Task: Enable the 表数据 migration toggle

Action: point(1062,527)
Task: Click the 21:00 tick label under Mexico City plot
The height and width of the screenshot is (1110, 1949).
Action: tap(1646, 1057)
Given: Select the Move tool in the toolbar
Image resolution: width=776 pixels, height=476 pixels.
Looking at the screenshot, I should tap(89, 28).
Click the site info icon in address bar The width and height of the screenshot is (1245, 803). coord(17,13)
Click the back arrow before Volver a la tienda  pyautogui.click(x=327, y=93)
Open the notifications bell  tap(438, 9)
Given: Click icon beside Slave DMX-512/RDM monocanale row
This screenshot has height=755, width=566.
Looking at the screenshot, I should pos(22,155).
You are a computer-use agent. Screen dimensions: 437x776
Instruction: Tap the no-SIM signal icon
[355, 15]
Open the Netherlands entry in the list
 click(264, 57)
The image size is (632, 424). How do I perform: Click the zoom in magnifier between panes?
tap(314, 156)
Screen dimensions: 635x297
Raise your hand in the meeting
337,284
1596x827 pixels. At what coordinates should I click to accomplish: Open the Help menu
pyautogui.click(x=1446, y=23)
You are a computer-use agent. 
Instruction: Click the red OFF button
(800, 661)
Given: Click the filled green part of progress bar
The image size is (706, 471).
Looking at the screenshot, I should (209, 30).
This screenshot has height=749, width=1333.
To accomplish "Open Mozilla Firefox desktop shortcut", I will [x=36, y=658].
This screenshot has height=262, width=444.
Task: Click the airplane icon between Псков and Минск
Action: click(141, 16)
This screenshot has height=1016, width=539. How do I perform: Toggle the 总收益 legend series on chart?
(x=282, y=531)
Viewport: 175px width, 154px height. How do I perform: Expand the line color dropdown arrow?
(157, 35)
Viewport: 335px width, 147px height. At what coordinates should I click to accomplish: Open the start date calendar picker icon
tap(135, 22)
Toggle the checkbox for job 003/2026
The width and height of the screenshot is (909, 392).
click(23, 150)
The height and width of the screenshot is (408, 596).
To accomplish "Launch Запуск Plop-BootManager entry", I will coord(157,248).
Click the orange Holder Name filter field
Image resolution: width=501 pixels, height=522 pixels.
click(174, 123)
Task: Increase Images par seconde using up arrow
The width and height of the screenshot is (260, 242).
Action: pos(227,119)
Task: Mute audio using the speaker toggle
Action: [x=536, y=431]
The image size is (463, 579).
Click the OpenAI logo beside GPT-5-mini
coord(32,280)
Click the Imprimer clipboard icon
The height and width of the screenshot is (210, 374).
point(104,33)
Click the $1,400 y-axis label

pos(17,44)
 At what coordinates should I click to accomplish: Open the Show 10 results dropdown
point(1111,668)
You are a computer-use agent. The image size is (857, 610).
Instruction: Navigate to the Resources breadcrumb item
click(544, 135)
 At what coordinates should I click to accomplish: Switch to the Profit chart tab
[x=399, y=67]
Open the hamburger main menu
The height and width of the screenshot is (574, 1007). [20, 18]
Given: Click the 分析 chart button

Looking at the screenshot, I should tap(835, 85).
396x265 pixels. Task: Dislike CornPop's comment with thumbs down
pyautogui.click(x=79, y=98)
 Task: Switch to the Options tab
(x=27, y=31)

- Work task
Examine the records and pull out every line where the string "computer" occurs.

- Answer to this exercise
You are a computer-use agent. Screen dimensions: 437x776
You are a computer-use agent. 
You are a computer-use agent. The image size is (857, 610).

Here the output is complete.